The function trajSampleNames returns the names of the 896 samples which were selected for trajectory reconstruction. If further details or analyses are of interest for this set of samples exclusively, the SingleCellExperiment object can be subset.

# Subset SingleCellExperiment object by
# trajectory sample names
exBundle_subset <- exBundle[, trajSampleNames(exBundle)]

# Plot state sizes
plotStateSize(exBundle_subset)

As expected, the isolated state S3 (trajectory graph component 2) is not contained in this subset.

The selected graph component defines the trajectory backbone.
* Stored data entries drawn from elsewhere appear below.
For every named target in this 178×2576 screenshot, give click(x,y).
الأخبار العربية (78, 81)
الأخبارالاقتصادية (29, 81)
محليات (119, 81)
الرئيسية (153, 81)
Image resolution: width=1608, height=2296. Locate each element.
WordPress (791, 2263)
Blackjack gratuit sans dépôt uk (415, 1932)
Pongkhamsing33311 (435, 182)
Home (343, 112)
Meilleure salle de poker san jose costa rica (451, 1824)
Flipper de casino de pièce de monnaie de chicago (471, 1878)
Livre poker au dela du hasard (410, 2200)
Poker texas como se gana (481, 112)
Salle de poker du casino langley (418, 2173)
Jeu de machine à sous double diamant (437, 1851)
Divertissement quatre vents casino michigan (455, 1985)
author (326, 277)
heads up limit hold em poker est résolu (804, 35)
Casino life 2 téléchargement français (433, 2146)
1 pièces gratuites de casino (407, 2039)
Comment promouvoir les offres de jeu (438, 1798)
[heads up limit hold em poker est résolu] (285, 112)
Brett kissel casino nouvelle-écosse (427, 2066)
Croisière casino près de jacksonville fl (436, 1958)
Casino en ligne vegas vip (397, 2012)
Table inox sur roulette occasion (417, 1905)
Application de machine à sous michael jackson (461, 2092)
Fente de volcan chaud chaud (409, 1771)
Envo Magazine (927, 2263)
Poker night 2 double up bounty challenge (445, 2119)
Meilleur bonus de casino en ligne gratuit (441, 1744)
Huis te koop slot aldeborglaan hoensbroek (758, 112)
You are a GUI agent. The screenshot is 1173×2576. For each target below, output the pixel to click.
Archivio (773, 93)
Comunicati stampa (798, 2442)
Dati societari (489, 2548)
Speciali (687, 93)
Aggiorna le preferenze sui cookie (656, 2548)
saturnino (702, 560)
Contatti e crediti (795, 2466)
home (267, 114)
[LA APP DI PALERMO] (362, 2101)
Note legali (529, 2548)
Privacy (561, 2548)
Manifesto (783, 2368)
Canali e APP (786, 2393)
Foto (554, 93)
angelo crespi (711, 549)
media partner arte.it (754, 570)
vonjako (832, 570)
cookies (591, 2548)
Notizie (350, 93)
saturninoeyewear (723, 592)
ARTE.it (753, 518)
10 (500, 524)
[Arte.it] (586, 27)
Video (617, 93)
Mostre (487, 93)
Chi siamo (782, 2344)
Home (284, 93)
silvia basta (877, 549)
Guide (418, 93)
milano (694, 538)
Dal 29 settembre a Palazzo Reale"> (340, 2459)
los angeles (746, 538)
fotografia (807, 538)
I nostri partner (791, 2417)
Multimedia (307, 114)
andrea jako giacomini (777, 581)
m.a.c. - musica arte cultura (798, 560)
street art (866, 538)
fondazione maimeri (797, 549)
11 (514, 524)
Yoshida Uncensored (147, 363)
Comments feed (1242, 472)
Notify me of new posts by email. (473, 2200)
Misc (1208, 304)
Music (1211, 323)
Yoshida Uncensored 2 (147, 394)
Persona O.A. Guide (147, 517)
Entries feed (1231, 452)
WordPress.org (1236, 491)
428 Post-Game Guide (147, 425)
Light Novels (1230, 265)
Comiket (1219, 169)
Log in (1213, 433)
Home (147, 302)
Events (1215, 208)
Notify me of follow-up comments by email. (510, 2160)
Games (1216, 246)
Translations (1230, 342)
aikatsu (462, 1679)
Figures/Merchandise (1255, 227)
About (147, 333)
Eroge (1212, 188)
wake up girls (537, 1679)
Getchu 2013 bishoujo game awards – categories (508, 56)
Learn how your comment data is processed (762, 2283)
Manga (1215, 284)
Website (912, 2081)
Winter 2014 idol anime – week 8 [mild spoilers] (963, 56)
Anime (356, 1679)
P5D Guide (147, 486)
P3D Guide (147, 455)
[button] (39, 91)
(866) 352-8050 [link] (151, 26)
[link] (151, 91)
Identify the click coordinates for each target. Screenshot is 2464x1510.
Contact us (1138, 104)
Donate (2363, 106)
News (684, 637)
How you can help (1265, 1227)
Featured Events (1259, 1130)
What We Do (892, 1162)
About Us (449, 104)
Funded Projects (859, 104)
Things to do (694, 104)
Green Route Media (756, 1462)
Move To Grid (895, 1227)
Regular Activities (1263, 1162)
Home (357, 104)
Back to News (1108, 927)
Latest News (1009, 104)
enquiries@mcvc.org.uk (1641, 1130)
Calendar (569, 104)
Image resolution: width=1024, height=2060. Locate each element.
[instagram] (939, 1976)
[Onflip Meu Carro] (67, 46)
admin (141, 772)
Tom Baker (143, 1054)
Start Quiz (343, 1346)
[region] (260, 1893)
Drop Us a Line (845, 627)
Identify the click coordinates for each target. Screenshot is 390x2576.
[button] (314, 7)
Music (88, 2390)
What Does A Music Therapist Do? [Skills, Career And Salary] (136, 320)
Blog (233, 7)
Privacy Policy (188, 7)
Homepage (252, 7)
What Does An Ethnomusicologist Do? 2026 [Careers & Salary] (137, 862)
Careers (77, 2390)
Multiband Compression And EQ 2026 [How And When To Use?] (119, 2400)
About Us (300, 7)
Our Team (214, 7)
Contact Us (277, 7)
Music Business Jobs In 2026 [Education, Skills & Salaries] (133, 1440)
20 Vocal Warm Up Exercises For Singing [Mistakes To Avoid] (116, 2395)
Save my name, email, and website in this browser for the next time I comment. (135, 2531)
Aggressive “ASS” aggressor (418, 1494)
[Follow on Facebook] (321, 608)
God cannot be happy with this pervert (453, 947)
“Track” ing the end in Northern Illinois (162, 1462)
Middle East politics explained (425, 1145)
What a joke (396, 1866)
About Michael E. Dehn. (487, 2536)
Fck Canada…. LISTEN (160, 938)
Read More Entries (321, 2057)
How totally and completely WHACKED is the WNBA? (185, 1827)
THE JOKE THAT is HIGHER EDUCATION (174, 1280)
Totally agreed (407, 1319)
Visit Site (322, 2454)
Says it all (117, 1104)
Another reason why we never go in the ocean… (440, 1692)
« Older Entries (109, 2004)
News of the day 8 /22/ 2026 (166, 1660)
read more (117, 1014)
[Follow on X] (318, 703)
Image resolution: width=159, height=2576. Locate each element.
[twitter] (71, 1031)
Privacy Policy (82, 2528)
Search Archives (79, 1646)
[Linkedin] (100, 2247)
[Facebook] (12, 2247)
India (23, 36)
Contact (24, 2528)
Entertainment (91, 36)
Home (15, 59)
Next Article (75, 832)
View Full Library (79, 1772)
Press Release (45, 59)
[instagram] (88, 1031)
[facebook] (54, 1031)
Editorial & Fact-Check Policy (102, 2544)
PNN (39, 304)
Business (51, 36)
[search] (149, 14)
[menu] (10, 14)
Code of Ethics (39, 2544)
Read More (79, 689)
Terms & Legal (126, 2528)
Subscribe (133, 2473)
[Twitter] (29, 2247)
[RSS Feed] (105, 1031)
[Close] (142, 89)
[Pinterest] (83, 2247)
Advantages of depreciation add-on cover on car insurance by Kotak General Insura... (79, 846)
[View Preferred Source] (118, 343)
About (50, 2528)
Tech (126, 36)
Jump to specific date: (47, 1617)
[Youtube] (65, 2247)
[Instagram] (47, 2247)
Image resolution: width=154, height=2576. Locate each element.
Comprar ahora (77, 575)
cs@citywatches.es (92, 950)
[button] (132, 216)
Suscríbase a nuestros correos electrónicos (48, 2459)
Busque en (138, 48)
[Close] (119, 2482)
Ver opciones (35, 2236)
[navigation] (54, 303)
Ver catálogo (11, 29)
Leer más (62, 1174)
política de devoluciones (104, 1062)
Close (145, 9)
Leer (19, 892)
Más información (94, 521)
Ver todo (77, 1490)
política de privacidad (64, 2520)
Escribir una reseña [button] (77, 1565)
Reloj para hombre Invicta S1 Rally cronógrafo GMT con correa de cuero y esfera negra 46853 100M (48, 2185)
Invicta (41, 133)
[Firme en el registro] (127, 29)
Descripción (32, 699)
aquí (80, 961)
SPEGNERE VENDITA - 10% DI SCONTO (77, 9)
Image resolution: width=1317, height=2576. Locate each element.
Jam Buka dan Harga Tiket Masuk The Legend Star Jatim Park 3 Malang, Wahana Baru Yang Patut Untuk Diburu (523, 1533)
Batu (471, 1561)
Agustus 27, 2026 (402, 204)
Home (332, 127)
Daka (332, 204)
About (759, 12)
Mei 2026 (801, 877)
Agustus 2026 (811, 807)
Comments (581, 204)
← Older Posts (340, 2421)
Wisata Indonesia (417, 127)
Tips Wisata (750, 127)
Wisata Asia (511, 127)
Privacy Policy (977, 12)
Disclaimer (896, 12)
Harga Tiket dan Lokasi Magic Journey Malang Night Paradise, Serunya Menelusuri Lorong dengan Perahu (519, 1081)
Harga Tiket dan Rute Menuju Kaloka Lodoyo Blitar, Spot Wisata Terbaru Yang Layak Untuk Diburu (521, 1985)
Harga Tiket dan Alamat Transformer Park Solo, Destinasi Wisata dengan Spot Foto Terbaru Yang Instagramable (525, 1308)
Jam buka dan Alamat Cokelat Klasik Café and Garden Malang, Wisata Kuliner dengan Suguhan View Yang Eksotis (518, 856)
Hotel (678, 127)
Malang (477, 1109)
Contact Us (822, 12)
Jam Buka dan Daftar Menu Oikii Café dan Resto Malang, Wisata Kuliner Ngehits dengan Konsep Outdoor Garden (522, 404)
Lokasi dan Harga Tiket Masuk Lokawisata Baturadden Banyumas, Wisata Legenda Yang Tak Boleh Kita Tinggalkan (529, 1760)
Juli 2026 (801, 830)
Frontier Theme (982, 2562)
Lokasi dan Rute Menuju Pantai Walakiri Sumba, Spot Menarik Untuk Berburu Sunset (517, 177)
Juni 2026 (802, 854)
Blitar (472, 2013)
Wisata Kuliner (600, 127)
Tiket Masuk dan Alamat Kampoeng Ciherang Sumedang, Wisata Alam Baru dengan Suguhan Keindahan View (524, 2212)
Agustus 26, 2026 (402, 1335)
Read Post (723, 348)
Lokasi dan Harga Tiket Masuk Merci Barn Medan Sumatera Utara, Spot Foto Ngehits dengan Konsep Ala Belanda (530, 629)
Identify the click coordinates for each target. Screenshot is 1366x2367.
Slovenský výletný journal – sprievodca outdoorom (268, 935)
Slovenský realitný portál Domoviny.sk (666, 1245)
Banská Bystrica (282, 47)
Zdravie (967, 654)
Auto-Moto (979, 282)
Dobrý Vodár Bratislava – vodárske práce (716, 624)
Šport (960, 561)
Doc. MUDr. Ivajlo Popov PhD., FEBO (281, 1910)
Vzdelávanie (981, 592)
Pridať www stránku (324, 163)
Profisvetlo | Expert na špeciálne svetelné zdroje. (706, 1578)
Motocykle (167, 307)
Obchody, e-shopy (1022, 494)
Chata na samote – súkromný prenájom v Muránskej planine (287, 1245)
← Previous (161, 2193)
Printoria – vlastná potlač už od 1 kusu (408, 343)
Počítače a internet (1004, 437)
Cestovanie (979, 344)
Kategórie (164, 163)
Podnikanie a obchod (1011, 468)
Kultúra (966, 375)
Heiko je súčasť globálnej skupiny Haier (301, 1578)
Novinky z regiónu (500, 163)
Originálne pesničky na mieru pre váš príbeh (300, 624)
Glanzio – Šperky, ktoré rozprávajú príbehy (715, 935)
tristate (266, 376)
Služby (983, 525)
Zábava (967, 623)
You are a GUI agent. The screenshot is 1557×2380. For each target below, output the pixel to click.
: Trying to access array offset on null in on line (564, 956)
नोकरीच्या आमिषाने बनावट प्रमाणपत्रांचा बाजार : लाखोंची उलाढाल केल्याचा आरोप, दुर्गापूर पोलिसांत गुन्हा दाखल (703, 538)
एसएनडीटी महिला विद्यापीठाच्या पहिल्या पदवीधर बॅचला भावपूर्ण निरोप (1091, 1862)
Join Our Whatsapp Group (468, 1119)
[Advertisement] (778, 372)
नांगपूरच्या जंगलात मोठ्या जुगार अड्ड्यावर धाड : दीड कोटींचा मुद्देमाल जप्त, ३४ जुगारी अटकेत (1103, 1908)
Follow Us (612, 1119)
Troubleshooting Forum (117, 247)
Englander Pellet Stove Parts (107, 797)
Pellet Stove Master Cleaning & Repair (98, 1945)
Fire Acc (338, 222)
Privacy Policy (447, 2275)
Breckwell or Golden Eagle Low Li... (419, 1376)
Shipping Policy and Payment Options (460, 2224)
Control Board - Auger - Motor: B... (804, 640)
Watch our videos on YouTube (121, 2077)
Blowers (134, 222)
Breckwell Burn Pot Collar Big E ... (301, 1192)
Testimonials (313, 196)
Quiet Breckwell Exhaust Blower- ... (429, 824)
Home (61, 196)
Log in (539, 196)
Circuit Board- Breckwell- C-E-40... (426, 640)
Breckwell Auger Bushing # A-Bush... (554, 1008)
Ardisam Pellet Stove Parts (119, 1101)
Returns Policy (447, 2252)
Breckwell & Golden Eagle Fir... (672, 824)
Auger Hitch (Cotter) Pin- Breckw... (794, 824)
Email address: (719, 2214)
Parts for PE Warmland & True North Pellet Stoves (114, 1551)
The function fitTrajectory embeds the trajectory structure in the latent space by computing straight lines passing through the mediancentres (Bedall and Zimmermann 1979) of adjacent states. Then, a fitting function is learned. Each sample is projected to its most proximal straight line passing through the mediancentre of its assigned state. Here, whenever possible, orthogonal projections onto line segments between two mediancentres are preferred to line segments which are only incident to a single median centre. Fitting deviations are given by the Euclidean distance between the sample’s location and the straight line, and are indicated by an aggregated statistic (Mean Squared Error, MSE) shown by showTrajInfo and can be directly accessed via trajResiduals. Finally, a weighted acyclic trajectory graph can be constructed based on each sample’s position along its straight line. Nodes in this graph are samples; edges are constructed between neighboring samples. Each edge is weighted by the distance between its nodes along the straight line.

# Align samples onto trajectory
exBundle <- fitTrajectory(exBundle)
showTrajInfo(exBundle)
## [[ CellTrails ]] 
## logcounts: 183 features, 1008 samples
## Pheno data: 
##   sampleNames: "Cell-1-1" "Cell-1-2" ... "Cell-11-82" (1008)
##   phenoNames: "fm143" "origin" ... "landmark" (4)
## Feature data: 
##   featureNames: "ABCA5" "ARF1" ... "USH2A" (183)
##   rowData: none
## Trajectory data: 
##   trajFeatureNames: "ABCA5" "ARF1" ... "USH2A" (183)
##   latentSpace: 1008 samples, 9 dimensions
##   states: "S1" "S2" ... "S11" (11)
## Trajectories: [Component(#Vertices,Edges)]: 1(10,9)
##   trajSampleNames: "Cell-1-1" "Cell-1-2" ... "Cell-11-82" (896)
##   trajResiduals: MSE=9.9e-03
##   landmarks:  #Branches=7 #Terminals=9 #User=0
##   trajLayout: none
## Trail data: 
##   trailNames: none
trajResiduals(exBundle)[1:5]
## [1] 0.008616594 0.008064917 0.004659595 0.039835749 0.017354939

Of note, the fitting function implies potential side branches in the trajectory graph; those could be caused due to technical variance or encompass samples that were statistically indistinguishable from the main trajectory given the selected features used for trajectory reconstruction. The plotTrajectoryFit function shows the trajectory backbone (longest shortest path between two samples) and the fitting deviations of each sample indicated by the perpendicular jitter.

plotTrajectoryFit(exBundle)

References

Kruskal, JB. 1956. “On the Shortest Spanning Subtree of a Graph and the Traveling Salesman Problem.” Proc Amer Math Soc 7: 48–50.

Fruchterman, TMJ, and EM Reingold. 1991. “Graph Drawing by Force-Directed Placement.” Software - Practice and Experience 21 (11): 1129–64.

Bedall, FK, and H Zimmermann. 1979. “Algorithm As143. the Mediancentre.” Appl Statist 28: 325–28.